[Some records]
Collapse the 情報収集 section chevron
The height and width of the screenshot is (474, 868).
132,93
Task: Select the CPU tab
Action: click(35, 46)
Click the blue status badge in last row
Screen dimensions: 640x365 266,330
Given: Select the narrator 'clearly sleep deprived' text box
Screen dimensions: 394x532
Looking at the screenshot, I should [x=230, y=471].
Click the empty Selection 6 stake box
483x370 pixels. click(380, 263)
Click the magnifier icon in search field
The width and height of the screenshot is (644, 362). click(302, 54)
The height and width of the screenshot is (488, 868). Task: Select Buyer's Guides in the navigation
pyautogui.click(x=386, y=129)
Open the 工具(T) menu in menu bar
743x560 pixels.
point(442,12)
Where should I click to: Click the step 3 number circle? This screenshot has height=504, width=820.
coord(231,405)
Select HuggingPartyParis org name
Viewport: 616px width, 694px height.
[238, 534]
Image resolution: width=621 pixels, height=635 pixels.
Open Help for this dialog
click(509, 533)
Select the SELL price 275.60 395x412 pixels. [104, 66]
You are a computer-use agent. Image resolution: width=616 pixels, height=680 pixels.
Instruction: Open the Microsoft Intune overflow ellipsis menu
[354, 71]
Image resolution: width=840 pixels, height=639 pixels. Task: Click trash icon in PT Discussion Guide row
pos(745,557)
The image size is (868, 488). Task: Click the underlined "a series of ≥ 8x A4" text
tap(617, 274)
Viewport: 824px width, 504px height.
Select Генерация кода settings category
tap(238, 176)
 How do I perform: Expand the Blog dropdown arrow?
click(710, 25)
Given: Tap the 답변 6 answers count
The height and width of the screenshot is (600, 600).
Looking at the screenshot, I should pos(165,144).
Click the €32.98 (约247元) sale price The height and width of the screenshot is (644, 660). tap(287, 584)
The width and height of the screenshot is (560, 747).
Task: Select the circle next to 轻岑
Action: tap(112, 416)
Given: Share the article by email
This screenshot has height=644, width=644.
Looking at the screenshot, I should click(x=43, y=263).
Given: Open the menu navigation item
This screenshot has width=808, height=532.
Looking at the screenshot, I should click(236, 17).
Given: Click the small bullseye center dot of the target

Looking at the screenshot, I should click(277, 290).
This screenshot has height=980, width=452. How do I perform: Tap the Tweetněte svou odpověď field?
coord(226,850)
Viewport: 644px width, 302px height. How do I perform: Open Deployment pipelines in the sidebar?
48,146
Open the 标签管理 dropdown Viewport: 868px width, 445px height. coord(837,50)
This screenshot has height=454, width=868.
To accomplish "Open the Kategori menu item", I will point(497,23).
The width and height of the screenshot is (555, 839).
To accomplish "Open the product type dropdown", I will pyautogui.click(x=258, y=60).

Exercise details
Update all of the records above by replacing every "Viewport" with "Window" and keeping everything else the same.

Exercise solution
Collapse the 情報収集 section chevron
The height and width of the screenshot is (474, 868).
132,93
Task: Select the CPU tab
Action: click(35, 46)
Click the blue status badge in last row
Screen dimensions: 640x365 266,330
Given: Select the narrator 'clearly sleep deprived' text box
Screen dimensions: 394x532
Looking at the screenshot, I should [x=230, y=471].
Click the empty Selection 6 stake box
483x370 pixels. click(380, 263)
Click the magnifier icon in search field
The width and height of the screenshot is (644, 362). click(302, 54)
The height and width of the screenshot is (488, 868). Task: Select Buyer's Guides in the navigation
pyautogui.click(x=386, y=129)
Open the 工具(T) menu in menu bar
743x560 pixels.
point(442,12)
Where should I click to: Click the step 3 number circle? This screenshot has height=504, width=820.
coord(231,405)
Select HuggingPartyParis org name
Window: 616px width, 694px height.
[238, 534]
Image resolution: width=621 pixels, height=635 pixels.
Open Help for this dialog
click(509, 533)
Select the SELL price 275.60 395x412 pixels. [104, 66]
You are a computer-use agent. Image resolution: width=616 pixels, height=680 pixels.
Instruction: Open the Microsoft Intune overflow ellipsis menu
[354, 71]
Image resolution: width=840 pixels, height=639 pixels. Task: Click trash icon in PT Discussion Guide row
pos(745,557)
The image size is (868, 488). Task: Click the underlined "a series of ≥ 8x A4" text
tap(617, 274)
Window: 824px width, 504px height.
Select Генерация кода settings category
tap(238, 176)
 How do I perform: Expand the Blog dropdown arrow?
click(710, 25)
Given: Tap the 답변 6 answers count
The height and width of the screenshot is (600, 600).
Looking at the screenshot, I should pos(165,144).
Click the €32.98 (约247元) sale price The height and width of the screenshot is (644, 660). tap(287, 584)
The width and height of the screenshot is (560, 747).
Task: Select the circle next to 轻岑
Action: tap(112, 416)
Given: Share the article by email
This screenshot has height=644, width=644.
Looking at the screenshot, I should click(x=43, y=263).
Given: Open the menu navigation item
This screenshot has width=808, height=532.
Looking at the screenshot, I should click(236, 17).
Given: Click the small bullseye center dot of the target

Looking at the screenshot, I should click(277, 290).
This screenshot has height=980, width=452. How do I perform: Tap the Tweetněte svou odpověď field?
coord(226,850)
Window: 644px width, 302px height. How do I perform: Open Deployment pipelines in the sidebar?
48,146
Open the 标签管理 dropdown Window: 868px width, 445px height. coord(837,50)
This screenshot has height=454, width=868.
To accomplish "Open the Kategori menu item", I will point(497,23).
The width and height of the screenshot is (555, 839).
To accomplish "Open the product type dropdown", I will pyautogui.click(x=258, y=60).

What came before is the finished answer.